Quoted passage

..........

For the last half-century, major record labels have kept their business alliances close to the vest. The music business has rarely sought outside expertise.
But all that has changed dramatically with Internet digital downloading. With technology running away with time, record labels have been forced to develop partnerships with tech companies in record numbers. These partnerships have not been easy to develop.
The last time labels seriously partnered with outside interests was when MTV came onboard in the mid-80-s. That association, while fruitful in the short term, has proven to be less attractive over time.
When it came to digital downloading, labels were cautious. They were fearful of giving their recordable assets to anyone but a trustworthy partner. But no one accurately calculated how quickly music consumers would integrate downloading into their lifestyle. As labels waited to sort out their next move, peer to peer illegal networks grew from nowhere, facilitating millions of illegal downloads from potential music consumers. The labels watched in horror.

..........

Tasks to carry out
A – In the passage on record labels, transcribe the text between "When it came" and "watched in horror.", inclusive.
B – Answer the following questions about the passage on record labels:
(i) When did labels last seriously partner with outside interests, and with whom?
(ii) What were labels fearful of when it came to digital downloading?
(iii) What grew while the labels waited to sort out their next move?
C – According to the passage on record labels, why were labels cautious about digital downloading?

Record list
..........

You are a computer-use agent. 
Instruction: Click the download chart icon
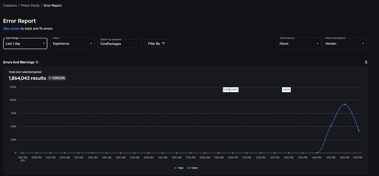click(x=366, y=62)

..........

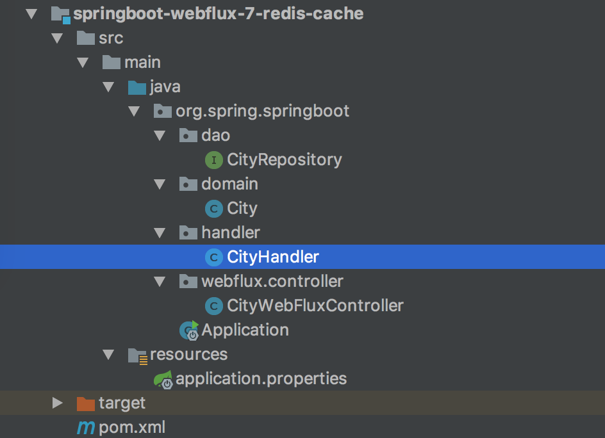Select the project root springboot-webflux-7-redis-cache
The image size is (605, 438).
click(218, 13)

..........

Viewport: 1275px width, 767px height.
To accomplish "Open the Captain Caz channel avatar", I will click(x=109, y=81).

..........

Solutions to each task
A –
When it came to digital downloading, labels were cautious. They were fearful of giving their recordable assets to anyone but a trustworthy partner. But no one accurately calculated how quickly music consumers would integrate downloading into their lifestyle. As labels waited to sort out their next move, peer to peer illegal networks grew from nowhere, facilitating millions of illegal downloads from potential music consumers. The labels watched in horror.

B –
(i) In the mid-80s, when MTV came onboard.
(ii) Giving their recordable assets to anyone but a trustworthy partner.
(iii) Illegal peer-to-peer networks.

C – They were fearful of giving their recordable assets to anyone but a trustworthy partner.